-- START OF GIVEN DATA --
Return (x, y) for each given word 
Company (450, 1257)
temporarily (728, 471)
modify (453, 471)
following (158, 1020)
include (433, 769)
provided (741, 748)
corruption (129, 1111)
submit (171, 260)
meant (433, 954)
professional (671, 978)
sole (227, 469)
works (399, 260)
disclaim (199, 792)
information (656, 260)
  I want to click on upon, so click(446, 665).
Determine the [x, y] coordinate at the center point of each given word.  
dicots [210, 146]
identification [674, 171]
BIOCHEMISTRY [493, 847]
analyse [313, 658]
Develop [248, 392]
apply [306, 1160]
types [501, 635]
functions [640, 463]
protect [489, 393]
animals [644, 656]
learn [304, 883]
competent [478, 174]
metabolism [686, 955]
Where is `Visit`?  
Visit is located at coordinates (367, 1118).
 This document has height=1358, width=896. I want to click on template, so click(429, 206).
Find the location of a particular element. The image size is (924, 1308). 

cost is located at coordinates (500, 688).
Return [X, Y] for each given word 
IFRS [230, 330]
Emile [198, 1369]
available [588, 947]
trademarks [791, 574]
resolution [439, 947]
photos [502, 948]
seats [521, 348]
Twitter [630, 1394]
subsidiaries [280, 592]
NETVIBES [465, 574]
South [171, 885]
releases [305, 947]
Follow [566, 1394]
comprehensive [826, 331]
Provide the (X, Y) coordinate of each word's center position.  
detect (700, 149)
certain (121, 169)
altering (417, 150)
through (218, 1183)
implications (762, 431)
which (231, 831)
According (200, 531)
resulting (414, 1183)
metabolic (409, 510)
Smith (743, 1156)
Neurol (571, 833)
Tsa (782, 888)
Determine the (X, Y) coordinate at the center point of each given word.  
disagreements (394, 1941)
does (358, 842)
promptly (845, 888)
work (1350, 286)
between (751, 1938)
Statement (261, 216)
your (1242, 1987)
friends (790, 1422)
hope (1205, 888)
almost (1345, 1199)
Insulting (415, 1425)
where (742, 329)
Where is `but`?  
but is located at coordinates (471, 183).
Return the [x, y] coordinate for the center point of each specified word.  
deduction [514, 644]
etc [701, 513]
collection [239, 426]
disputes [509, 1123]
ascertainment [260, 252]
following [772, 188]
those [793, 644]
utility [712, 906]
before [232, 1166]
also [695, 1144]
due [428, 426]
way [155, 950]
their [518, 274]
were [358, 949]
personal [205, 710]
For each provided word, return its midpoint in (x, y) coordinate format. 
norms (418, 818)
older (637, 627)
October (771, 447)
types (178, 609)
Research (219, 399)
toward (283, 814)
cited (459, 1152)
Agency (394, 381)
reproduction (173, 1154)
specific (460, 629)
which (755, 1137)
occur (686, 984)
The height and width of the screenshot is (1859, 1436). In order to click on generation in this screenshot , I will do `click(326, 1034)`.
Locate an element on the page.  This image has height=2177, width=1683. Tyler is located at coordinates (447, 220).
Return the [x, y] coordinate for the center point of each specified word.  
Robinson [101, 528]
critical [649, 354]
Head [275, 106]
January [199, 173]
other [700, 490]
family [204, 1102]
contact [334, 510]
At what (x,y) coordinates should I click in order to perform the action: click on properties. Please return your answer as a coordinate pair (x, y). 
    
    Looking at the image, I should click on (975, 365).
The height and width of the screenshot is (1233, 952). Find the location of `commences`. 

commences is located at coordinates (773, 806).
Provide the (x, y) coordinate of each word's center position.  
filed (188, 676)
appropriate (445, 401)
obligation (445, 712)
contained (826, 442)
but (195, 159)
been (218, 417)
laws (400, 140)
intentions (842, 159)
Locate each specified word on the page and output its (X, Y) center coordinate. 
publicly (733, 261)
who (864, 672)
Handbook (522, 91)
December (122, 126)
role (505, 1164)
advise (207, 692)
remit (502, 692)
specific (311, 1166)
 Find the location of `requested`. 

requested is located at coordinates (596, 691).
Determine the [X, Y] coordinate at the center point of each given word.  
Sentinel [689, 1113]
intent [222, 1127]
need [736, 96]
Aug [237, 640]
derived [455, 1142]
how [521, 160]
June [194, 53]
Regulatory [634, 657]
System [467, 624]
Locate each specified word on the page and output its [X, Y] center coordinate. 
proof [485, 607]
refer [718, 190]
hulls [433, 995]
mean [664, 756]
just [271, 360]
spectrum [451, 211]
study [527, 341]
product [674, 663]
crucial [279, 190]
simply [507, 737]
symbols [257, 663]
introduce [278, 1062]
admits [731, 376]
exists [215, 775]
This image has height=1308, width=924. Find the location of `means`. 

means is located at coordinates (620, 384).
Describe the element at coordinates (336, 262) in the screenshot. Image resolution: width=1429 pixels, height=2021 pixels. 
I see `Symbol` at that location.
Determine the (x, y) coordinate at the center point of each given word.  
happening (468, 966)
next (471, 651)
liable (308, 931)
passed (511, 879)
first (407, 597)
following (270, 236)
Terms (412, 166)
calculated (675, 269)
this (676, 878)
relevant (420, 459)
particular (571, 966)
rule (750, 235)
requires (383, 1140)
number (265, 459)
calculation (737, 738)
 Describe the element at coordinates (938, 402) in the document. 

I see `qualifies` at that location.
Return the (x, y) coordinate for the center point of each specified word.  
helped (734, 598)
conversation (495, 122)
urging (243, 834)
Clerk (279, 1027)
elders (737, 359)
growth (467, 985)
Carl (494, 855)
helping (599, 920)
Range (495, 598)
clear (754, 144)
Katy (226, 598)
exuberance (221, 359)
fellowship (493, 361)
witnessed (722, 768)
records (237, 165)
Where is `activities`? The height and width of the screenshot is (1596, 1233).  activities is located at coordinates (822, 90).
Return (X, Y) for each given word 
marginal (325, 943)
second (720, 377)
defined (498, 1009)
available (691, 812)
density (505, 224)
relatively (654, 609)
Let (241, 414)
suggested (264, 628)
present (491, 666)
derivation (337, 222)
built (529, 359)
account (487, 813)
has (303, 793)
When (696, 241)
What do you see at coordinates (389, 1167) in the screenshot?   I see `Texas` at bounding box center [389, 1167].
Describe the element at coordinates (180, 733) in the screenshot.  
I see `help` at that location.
-- END OF GIVEN DATA --
**WRITTEN PROBLEM**
Print the material above again line for line, without changing anything.

**RESULT OF THIS EXERCISE**
Return (x, y) for each given word 
Company (450, 1257)
temporarily (728, 471)
modify (453, 471)
following (158, 1020)
include (433, 769)
provided (741, 748)
corruption (129, 1111)
submit (171, 260)
meant (433, 954)
professional (671, 978)
sole (227, 469)
works (399, 260)
disclaim (199, 792)
information (656, 260)
  I want to click on upon, so click(446, 665).
Determine the [x, y] coordinate at the center point of each given word.  
dicots [210, 146]
identification [674, 171]
BIOCHEMISTRY [493, 847]
analyse [313, 658]
Develop [248, 392]
apply [306, 1160]
types [501, 635]
functions [640, 463]
protect [489, 393]
animals [644, 656]
learn [304, 883]
competent [478, 174]
metabolism [686, 955]
Where is `Visit`?  
Visit is located at coordinates (367, 1118).
 This document has height=1358, width=896. I want to click on template, so click(429, 206).
Find the location of a particular element. The image size is (924, 1308). 

cost is located at coordinates (500, 688).
Return [X, Y] for each given word 
IFRS [230, 330]
Emile [198, 1369]
available [588, 947]
trademarks [791, 574]
resolution [439, 947]
photos [502, 948]
seats [521, 348]
Twitter [630, 1394]
subsidiaries [280, 592]
NETVIBES [465, 574]
South [171, 885]
releases [305, 947]
Follow [566, 1394]
comprehensive [826, 331]
Provide the (X, Y) coordinate of each word's center position.  
detect (700, 149)
certain (121, 169)
altering (417, 150)
through (218, 1183)
implications (762, 431)
which (231, 831)
According (200, 531)
resulting (414, 1183)
metabolic (409, 510)
Smith (743, 1156)
Neurol (571, 833)
Tsa (782, 888)
Determine the (X, Y) coordinate at the center point of each given word.  
disagreements (394, 1941)
does (358, 842)
promptly (845, 888)
work (1350, 286)
between (751, 1938)
Statement (261, 216)
your (1242, 1987)
friends (790, 1422)
hope (1205, 888)
almost (1345, 1199)
Insulting (415, 1425)
where (742, 329)
Where is `but`?  
but is located at coordinates (471, 183).
Return the [x, y] coordinate for the center point of each specified word.  
deduction [514, 644]
etc [701, 513]
collection [239, 426]
disputes [509, 1123]
ascertainment [260, 252]
following [772, 188]
those [793, 644]
utility [712, 906]
before [232, 1166]
also [695, 1144]
due [428, 426]
way [155, 950]
their [518, 274]
were [358, 949]
personal [205, 710]
For each provided word, return its midpoint in (x, y) coordinate format. 
norms (418, 818)
older (637, 627)
October (771, 447)
types (178, 609)
Research (219, 399)
toward (283, 814)
cited (459, 1152)
Agency (394, 381)
reproduction (173, 1154)
specific (460, 629)
which (755, 1137)
occur (686, 984)
The height and width of the screenshot is (1859, 1436). In order to click on generation in this screenshot , I will do `click(326, 1034)`.
Locate an element on the page.  This image has height=2177, width=1683. Tyler is located at coordinates (447, 220).
Return the [x, y] coordinate for the center point of each specified word.  
Robinson [101, 528]
critical [649, 354]
Head [275, 106]
January [199, 173]
other [700, 490]
family [204, 1102]
contact [334, 510]
At what (x,y) coordinates should I click in order to perform the action: click on properties. Please return your answer as a coordinate pair (x, y). 
    
    Looking at the image, I should click on (975, 365).
The height and width of the screenshot is (1233, 952). Find the location of `commences`. 

commences is located at coordinates (773, 806).
Provide the (x, y) coordinate of each word's center position.  
filed (188, 676)
appropriate (445, 401)
obligation (445, 712)
contained (826, 442)
but (195, 159)
been (218, 417)
laws (400, 140)
intentions (842, 159)
Locate each specified word on the page and output its (X, Y) center coordinate. 
publicly (733, 261)
who (864, 672)
Handbook (522, 91)
December (122, 126)
role (505, 1164)
advise (207, 692)
remit (502, 692)
specific (311, 1166)
 Find the location of `requested`. 

requested is located at coordinates (596, 691).
Determine the [X, Y] coordinate at the center point of each given word.  
Sentinel [689, 1113]
intent [222, 1127]
need [736, 96]
Aug [237, 640]
derived [455, 1142]
how [521, 160]
June [194, 53]
Regulatory [634, 657]
System [467, 624]
Locate each specified word on the page and output its [X, Y] center coordinate. 
proof [485, 607]
refer [718, 190]
hulls [433, 995]
mean [664, 756]
just [271, 360]
spectrum [451, 211]
study [527, 341]
product [674, 663]
crucial [279, 190]
simply [507, 737]
symbols [257, 663]
introduce [278, 1062]
admits [731, 376]
exists [215, 775]
This image has height=1308, width=924. Find the location of `means`. 

means is located at coordinates (620, 384).
Describe the element at coordinates (336, 262) in the screenshot. Image resolution: width=1429 pixels, height=2021 pixels. 
I see `Symbol` at that location.
Determine the (x, y) coordinate at the center point of each given word.  
happening (468, 966)
next (471, 651)
liable (308, 931)
passed (511, 879)
first (407, 597)
following (270, 236)
Terms (412, 166)
calculated (675, 269)
this (676, 878)
relevant (420, 459)
particular (571, 966)
rule (750, 235)
requires (383, 1140)
number (265, 459)
calculation (737, 738)
 Describe the element at coordinates (938, 402) in the document. 

I see `qualifies` at that location.
Return the (x, y) coordinate for the center point of each specified word.  
helped (734, 598)
conversation (495, 122)
urging (243, 834)
Clerk (279, 1027)
elders (737, 359)
growth (467, 985)
Carl (494, 855)
helping (599, 920)
Range (495, 598)
clear (754, 144)
Katy (226, 598)
exuberance (221, 359)
fellowship (493, 361)
witnessed (722, 768)
records (237, 165)
Where is `activities`? The height and width of the screenshot is (1596, 1233).  activities is located at coordinates (822, 90).
Return (X, Y) for each given word 
marginal (325, 943)
second (720, 377)
defined (498, 1009)
available (691, 812)
density (505, 224)
relatively (654, 609)
Let (241, 414)
suggested (264, 628)
present (491, 666)
derivation (337, 222)
built (529, 359)
account (487, 813)
has (303, 793)
When (696, 241)
What do you see at coordinates (389, 1167) in the screenshot?   I see `Texas` at bounding box center [389, 1167].
Describe the element at coordinates (180, 733) in the screenshot.  
I see `help` at that location.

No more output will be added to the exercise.